ACTION ITEM —
The lines you return must be all those in the data that hold the string "David".

────────

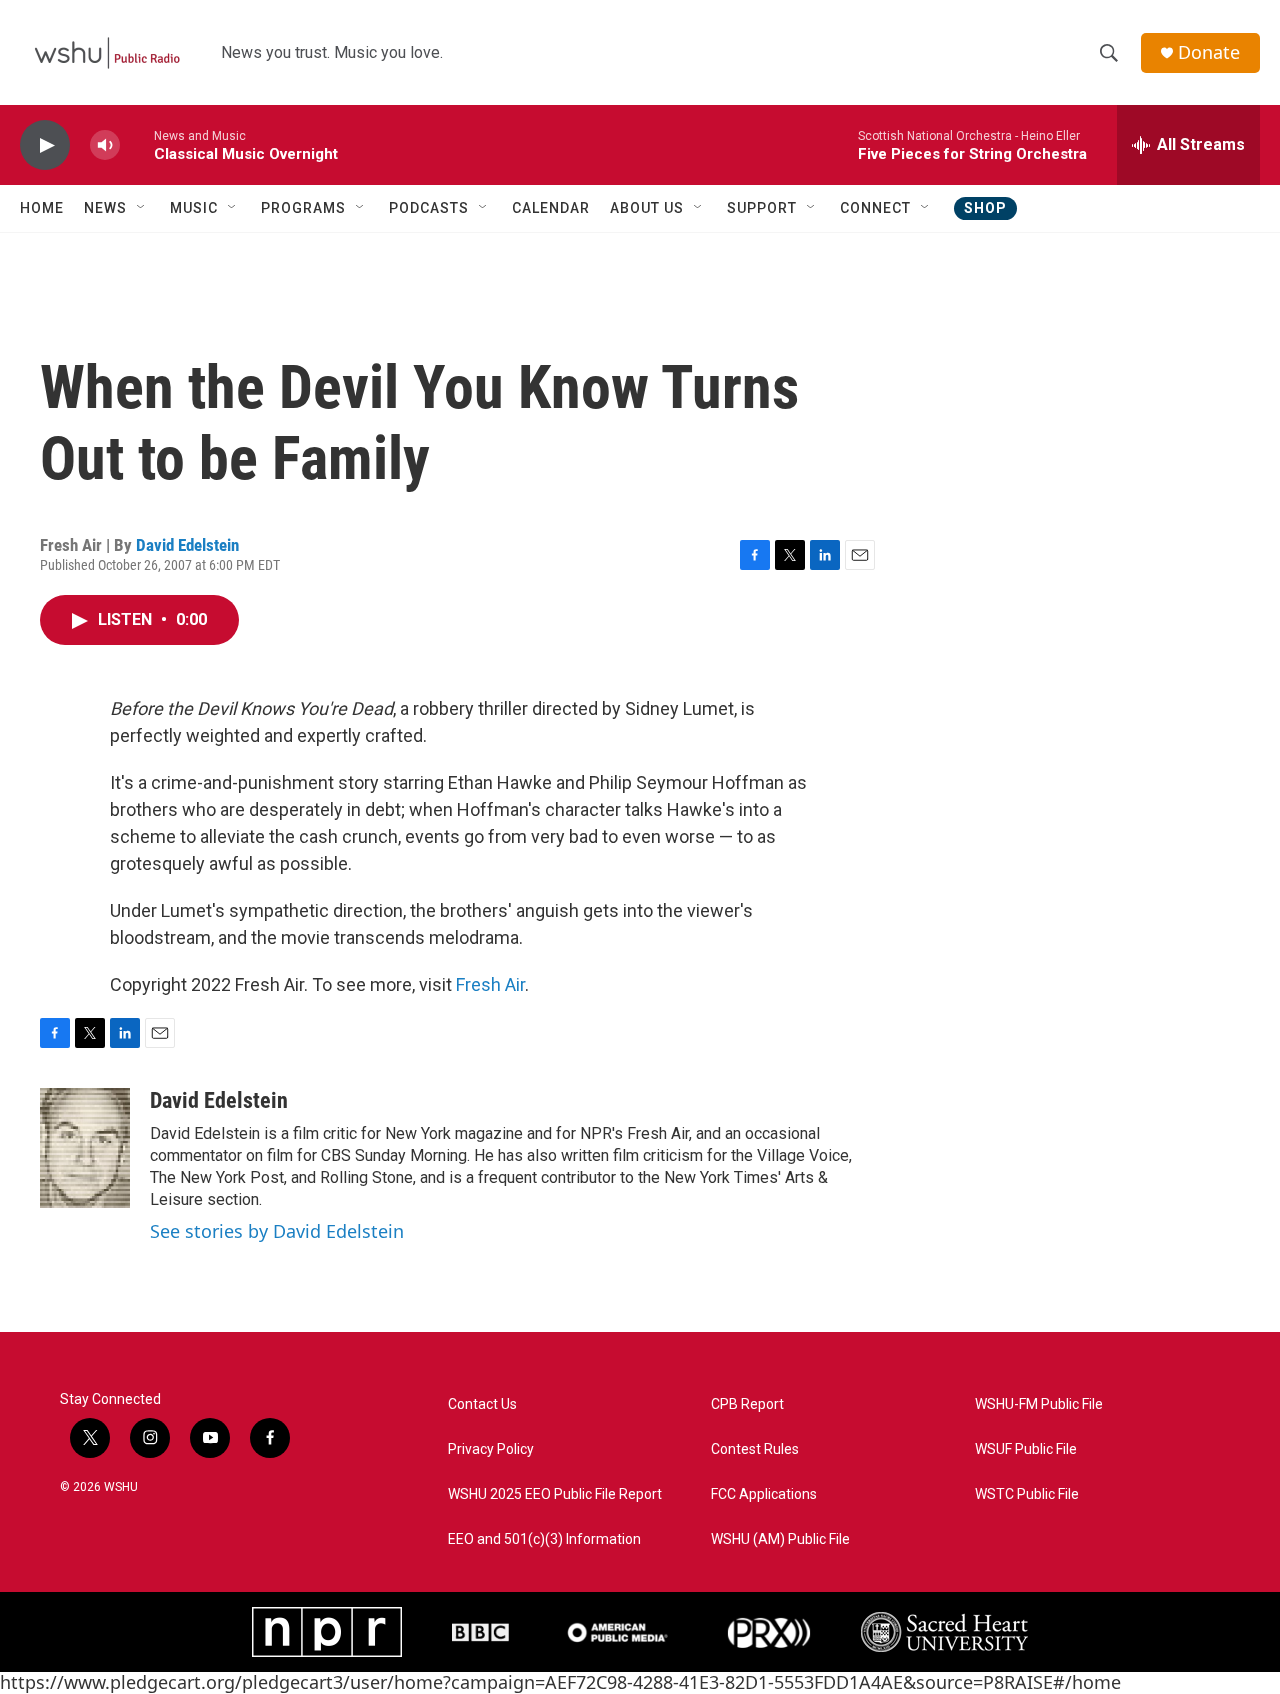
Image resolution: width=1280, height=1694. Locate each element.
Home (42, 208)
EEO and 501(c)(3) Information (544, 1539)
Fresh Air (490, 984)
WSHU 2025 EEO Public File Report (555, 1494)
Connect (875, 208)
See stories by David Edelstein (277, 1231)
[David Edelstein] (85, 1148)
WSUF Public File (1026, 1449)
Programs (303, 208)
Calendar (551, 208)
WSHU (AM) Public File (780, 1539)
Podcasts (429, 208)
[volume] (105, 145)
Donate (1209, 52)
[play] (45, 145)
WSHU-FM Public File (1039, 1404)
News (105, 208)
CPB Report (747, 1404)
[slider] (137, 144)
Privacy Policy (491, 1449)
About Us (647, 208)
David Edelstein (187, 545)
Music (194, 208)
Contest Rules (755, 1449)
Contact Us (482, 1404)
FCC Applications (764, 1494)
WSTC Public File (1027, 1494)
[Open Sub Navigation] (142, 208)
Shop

────────

RESULT —
See stories by David Edelstein (277, 1231)
[David Edelstein] (85, 1148)
David Edelstein (187, 545)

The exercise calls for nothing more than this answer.